GECUBE recently let us come and play with their dual GPU HD 2600 XT based card. We test both single and dual GPU modes.
By: Lars Göran Nilsson | AMD Radeon GPU in Video Cards | Posted: Aug 28, 2007 4:00 am

First Looks


Remember the Gemini 3 from GECUBE? If not, let us refresh your memory. The Gemini 3 is the second dual GPU card from GECUBE, the previous one was the Gemini 2 and it was based on a pair of Radeon X1650 XTs. The Gemini 3 features a pair of Radeon HD 2600 XT GPUs and they're clocked at 800MHz. Each GPU is paired with 256MB of 500MHz DDR2 memory (1GHz effectively).
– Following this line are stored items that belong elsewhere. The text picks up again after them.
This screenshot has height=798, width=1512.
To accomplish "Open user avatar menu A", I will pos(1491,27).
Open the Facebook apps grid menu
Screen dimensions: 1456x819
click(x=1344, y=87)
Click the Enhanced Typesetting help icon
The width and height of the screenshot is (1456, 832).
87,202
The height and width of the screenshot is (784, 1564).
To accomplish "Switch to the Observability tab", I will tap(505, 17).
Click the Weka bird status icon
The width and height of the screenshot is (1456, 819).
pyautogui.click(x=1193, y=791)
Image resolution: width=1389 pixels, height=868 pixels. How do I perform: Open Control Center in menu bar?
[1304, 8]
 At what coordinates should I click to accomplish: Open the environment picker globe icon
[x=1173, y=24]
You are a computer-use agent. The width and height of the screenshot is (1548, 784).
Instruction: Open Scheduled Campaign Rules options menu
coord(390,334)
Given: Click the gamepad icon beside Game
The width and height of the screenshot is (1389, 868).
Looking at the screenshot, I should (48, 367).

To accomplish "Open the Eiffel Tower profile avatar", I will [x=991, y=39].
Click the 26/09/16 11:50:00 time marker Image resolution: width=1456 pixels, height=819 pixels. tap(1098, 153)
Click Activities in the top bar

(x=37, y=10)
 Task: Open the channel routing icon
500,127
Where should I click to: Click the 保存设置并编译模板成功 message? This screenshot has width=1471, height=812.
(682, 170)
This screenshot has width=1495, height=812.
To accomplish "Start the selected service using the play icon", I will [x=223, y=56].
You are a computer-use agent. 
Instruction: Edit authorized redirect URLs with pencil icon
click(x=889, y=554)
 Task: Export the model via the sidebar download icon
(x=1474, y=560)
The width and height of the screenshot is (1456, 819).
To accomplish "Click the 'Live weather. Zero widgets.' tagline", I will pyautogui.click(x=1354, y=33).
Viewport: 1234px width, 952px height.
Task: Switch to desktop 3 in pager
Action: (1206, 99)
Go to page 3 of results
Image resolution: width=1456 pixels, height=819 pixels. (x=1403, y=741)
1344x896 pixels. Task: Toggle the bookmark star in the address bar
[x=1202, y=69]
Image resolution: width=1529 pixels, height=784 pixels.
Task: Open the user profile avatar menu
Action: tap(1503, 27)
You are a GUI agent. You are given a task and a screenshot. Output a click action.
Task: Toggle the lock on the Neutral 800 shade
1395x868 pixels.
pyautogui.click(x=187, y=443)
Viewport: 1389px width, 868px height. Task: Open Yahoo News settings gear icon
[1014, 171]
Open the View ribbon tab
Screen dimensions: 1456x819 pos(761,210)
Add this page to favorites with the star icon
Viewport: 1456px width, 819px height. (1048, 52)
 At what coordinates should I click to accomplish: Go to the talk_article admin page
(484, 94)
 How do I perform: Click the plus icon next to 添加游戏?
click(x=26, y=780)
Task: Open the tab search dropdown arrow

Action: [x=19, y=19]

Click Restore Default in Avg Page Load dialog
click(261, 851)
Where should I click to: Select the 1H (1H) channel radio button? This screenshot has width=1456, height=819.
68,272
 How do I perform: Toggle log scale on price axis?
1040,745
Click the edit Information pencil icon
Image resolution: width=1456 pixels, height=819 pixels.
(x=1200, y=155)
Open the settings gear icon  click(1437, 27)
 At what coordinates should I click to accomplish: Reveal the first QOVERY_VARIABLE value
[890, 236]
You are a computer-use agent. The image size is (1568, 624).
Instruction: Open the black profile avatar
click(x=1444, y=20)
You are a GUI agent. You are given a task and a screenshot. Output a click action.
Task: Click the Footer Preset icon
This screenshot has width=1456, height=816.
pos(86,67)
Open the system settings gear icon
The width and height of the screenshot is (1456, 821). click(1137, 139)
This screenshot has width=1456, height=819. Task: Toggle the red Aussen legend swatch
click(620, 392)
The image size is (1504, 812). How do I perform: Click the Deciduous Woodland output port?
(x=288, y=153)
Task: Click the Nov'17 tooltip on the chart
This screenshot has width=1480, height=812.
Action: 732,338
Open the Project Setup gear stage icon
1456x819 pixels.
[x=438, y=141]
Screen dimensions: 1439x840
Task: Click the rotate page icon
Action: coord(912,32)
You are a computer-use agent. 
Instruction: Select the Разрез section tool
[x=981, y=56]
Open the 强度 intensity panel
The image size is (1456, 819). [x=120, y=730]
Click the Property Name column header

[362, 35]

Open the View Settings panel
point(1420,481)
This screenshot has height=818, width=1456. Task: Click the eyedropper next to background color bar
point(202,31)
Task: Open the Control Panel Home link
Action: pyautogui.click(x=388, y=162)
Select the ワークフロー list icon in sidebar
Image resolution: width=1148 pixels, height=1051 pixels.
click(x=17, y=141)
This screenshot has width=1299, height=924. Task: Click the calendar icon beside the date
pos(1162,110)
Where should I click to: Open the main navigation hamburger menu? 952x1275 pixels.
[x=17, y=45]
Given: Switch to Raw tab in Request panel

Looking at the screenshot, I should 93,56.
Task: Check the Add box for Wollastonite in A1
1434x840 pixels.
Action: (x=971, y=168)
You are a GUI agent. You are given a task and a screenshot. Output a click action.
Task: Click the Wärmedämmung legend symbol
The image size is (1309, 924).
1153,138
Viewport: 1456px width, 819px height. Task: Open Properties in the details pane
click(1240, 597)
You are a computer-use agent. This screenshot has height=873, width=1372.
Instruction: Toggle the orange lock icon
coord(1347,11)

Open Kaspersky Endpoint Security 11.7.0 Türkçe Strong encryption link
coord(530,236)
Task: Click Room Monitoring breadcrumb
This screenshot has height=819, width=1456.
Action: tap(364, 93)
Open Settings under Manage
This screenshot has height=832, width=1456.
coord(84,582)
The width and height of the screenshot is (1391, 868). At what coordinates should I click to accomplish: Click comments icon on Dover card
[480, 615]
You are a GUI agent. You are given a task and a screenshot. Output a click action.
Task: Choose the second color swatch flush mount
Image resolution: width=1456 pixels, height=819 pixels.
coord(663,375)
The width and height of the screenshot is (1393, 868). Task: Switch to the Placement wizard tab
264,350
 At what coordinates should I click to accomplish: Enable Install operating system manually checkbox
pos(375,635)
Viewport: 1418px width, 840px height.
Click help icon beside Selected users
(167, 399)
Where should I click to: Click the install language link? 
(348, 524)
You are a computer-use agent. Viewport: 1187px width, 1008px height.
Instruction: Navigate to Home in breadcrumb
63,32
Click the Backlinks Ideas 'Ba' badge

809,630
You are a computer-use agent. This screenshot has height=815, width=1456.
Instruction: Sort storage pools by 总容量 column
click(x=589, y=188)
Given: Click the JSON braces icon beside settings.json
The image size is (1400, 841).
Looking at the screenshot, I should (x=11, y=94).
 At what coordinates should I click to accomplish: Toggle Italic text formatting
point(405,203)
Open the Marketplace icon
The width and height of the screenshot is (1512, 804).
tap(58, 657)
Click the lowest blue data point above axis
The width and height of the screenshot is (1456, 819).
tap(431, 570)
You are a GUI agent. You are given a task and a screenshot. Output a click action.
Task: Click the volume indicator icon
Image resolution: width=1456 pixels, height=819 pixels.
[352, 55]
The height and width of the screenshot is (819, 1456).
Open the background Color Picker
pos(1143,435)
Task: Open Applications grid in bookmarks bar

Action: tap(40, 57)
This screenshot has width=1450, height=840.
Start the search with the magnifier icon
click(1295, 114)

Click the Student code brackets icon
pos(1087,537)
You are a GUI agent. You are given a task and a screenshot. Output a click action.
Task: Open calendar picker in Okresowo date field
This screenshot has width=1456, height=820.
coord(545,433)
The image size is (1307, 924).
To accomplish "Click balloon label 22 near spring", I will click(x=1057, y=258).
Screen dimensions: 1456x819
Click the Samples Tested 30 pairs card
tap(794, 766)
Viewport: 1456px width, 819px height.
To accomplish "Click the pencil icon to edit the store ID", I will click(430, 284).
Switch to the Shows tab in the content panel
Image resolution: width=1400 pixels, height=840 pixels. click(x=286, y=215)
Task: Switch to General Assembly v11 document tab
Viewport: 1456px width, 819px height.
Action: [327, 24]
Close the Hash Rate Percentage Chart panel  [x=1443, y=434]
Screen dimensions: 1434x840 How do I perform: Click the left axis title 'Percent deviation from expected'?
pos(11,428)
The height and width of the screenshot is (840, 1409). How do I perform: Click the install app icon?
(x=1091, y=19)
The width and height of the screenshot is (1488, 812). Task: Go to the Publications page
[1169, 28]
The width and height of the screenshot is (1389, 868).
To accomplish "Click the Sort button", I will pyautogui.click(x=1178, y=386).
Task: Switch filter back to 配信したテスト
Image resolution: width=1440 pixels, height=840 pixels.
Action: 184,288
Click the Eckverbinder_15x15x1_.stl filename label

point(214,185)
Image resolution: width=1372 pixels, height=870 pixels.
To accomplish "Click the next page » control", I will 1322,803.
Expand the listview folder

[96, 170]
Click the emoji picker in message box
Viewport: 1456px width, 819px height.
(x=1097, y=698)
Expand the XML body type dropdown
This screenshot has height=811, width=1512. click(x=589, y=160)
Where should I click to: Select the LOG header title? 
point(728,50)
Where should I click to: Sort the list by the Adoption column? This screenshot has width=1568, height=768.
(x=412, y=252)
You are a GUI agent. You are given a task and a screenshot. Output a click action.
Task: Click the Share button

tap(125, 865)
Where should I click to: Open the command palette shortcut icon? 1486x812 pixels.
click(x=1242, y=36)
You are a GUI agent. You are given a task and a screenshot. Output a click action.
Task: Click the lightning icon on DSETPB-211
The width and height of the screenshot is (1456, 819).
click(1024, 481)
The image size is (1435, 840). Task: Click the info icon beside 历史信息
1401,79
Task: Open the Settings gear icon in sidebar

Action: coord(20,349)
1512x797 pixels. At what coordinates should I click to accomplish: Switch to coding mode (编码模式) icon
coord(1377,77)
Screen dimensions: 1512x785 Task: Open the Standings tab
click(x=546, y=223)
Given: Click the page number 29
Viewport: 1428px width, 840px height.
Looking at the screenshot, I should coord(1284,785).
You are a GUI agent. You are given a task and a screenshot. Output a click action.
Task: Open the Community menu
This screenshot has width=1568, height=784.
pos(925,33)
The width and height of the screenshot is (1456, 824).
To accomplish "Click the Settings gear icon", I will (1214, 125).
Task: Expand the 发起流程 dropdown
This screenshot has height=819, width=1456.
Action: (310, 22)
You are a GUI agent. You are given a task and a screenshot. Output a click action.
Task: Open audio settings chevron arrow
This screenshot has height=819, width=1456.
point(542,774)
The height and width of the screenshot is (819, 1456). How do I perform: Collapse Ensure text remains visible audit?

This might not sound like anything all too remarkable so far, but it seems like GECUBE will beat all the other AMD partners that are working on dual GPU cards, by simply being the first to market. GECUBE is expecting the Gemini 3 to be available in retail some time next month, but we weren't given an exact launch date or a price for that matter.



Another cool feature is of course that you can output to four displays from the Gemini 3, and all four ports are DVI as well. Port two and four are also compatible with HDMI via a dongle and will output a HDCP encoded signal to HDTVs. The card also has analog video-out over S-Video, composite and component. Although the card was running four HD streams when we got to the GECUBE offices, it was really struggling and it was dropping frames. However, it doesn't have any problem playing dual HD streams which some might find useful.



Unlike some other designs we've seen, GECUBE have done a really neat job of the four connectors by adding a small PCB which is connected to the card itself. Since the cooler is double width, this means that you're not wasting any rear space on your system either.



You might wonder how hot this card runs, as dual GPU cards in the past have been running really hot. Well, even after several hours of benchmarking (albeit on an open platform) the card was just warm to the touch. GECUBE has done a great job with the cooler here, although it was quite noisy.



The memory chips on the sample board we tested were rated at 2.5ns, but production boards will use 2.0ns chips. This should allow for some overclocking, although we're still hoping for a version with GDDR3 or GDDR4 in the future. Another thing you'll notice is that this card doesn't have any Crossfire connectors like the Sapphire card, so quad Crossfire is a no go with the card. On the upside, it's only using a single 6-pin PCI Express power connector, so it doesn't draw all that much power.




There's very little to get excited about around the back of the card, the memory modules are covered by a large heatsink attached to the front, but not with a heatpipe, just a piece of metal.



The trick of this card is the PLX PCI Express switch chip, this allowing the two GPUs to work in Crossfire mode. The other two chips you can see on the picture above are the GPUs. It's actually quite amazing how compact this card is compared to some of the other samples we saw back at Computex earlier in the year, although none of those were final production models as far as we know.